**What the task asks**: Set down exactly, from the records below, the line with "The height and width of the screenshot is (823, 932)." through the line with "Image resolution: width=564", and nothing else.

Records excerpted from a collection:
====

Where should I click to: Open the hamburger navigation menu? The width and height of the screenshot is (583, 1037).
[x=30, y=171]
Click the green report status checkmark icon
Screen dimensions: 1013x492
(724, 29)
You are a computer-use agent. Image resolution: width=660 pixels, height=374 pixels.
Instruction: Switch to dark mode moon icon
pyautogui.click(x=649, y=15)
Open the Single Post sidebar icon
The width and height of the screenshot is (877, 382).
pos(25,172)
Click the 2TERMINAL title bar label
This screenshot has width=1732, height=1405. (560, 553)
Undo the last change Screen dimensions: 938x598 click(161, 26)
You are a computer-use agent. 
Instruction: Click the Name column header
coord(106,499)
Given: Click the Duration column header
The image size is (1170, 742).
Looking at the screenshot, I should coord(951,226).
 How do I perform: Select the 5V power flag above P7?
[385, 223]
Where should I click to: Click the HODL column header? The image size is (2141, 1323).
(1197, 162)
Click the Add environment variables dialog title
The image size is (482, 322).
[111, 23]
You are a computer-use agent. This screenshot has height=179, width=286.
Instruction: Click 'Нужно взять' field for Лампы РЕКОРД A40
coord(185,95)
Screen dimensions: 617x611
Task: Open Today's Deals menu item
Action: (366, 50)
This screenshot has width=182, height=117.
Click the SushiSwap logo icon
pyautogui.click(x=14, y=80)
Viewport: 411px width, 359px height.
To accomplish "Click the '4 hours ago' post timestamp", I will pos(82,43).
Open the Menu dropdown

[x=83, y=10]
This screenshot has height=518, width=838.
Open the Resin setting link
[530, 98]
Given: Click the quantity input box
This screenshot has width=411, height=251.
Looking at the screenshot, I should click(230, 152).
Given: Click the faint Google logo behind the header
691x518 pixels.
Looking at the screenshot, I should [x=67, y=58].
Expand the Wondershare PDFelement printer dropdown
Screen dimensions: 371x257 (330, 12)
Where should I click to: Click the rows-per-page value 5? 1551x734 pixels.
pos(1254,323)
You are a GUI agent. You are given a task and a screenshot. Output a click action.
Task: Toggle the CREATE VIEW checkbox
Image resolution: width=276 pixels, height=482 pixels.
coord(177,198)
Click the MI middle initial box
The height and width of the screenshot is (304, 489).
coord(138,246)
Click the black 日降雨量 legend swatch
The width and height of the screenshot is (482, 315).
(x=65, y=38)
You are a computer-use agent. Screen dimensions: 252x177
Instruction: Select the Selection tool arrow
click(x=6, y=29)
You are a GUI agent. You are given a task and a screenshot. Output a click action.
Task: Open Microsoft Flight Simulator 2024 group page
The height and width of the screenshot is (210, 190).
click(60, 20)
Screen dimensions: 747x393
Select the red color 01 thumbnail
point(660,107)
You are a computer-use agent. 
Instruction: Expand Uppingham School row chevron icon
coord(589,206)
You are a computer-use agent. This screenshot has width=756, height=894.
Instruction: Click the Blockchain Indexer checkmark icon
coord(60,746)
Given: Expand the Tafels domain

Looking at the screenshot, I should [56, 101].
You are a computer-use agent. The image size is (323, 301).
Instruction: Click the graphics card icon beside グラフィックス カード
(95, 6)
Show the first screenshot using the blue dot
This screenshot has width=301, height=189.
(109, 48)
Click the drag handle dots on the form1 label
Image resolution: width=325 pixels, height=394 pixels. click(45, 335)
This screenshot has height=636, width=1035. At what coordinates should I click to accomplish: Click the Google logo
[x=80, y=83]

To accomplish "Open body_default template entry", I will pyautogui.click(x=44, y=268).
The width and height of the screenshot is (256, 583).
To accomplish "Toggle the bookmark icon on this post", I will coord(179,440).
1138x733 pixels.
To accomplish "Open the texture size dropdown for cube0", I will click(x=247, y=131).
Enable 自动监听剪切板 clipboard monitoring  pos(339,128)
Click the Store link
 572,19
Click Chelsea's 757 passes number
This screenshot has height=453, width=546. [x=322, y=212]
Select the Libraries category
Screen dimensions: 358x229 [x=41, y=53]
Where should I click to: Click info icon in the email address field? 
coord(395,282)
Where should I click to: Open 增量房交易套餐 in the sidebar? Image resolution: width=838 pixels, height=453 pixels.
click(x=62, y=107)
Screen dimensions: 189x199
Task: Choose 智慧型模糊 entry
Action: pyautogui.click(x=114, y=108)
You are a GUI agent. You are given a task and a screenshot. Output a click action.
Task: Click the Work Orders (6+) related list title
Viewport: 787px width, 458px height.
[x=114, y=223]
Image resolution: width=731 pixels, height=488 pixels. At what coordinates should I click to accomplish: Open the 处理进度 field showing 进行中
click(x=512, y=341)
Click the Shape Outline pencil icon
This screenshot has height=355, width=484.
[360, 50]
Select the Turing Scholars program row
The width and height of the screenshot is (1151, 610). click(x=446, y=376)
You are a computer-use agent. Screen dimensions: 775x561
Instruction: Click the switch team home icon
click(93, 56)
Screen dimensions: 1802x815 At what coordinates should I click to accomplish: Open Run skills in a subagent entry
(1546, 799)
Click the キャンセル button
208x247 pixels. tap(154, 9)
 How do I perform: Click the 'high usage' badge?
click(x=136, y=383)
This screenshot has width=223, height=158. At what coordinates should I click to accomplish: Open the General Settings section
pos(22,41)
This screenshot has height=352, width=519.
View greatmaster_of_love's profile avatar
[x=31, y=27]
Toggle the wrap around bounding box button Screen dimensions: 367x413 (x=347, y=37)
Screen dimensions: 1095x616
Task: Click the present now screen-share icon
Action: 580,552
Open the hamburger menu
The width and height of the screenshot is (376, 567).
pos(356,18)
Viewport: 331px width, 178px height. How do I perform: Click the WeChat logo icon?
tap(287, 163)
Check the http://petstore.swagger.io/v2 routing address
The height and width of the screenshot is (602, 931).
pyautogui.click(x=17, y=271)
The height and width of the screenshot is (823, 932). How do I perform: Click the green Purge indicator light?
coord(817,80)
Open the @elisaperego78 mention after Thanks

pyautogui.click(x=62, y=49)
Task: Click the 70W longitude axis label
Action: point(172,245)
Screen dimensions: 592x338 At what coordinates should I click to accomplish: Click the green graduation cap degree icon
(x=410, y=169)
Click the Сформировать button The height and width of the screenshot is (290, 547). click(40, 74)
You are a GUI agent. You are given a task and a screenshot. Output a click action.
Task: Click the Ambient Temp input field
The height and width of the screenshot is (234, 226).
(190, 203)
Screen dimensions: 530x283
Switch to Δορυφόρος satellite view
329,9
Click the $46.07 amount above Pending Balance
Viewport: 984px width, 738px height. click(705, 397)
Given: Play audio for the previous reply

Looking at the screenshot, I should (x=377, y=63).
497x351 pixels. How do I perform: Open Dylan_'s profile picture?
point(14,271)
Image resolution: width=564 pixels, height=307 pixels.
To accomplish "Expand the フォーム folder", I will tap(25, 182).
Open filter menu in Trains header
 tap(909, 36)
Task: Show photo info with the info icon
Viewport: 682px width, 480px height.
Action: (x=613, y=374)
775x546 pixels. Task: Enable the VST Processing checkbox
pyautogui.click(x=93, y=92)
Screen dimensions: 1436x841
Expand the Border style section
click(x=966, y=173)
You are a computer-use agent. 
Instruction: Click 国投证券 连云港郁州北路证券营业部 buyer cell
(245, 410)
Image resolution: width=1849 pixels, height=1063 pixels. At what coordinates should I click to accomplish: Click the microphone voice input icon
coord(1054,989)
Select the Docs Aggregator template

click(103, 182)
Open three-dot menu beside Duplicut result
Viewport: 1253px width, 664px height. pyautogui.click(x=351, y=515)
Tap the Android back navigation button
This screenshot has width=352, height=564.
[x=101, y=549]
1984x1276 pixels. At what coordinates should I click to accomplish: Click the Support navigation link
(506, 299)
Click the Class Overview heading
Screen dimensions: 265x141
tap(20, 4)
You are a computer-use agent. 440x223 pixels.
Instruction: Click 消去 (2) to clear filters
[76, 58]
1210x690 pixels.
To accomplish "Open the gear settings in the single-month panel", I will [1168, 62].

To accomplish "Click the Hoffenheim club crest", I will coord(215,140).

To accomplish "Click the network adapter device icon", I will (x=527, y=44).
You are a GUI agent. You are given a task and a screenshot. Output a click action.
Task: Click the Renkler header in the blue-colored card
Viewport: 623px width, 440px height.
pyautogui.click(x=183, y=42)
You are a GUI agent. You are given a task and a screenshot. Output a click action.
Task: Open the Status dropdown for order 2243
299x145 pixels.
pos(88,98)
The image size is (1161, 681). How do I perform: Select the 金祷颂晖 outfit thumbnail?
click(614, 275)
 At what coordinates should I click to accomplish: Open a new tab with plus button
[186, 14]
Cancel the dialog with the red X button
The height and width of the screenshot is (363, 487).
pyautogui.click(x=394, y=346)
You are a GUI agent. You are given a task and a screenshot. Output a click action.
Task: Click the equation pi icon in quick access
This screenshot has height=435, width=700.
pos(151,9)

====

**Solution for this exercise**:
The height and width of the screenshot is (823, 932). How do I perform: Click the green Purge indicator light?
coord(817,80)
Open the @elisaperego78 mention after Thanks

pyautogui.click(x=62, y=49)
Task: Click the 70W longitude axis label
Action: point(172,245)
Screen dimensions: 592x338 At what coordinates should I click to accomplish: Click the green graduation cap degree icon
(x=410, y=169)
Click the Сформировать button The height and width of the screenshot is (290, 547). click(40, 74)
You are a GUI agent. You are given a task and a screenshot. Output a click action.
Task: Click the Ambient Temp input field
The height and width of the screenshot is (234, 226).
(190, 203)
Screen dimensions: 530x283
Switch to Δορυφόρος satellite view
329,9
Click the $46.07 amount above Pending Balance
Viewport: 984px width, 738px height. click(705, 397)
Given: Play audio for the previous reply

Looking at the screenshot, I should (x=377, y=63).
497x351 pixels. How do I perform: Open Dylan_'s profile picture?
point(14,271)
Image resolution: width=564 pixels, height=307 pixels.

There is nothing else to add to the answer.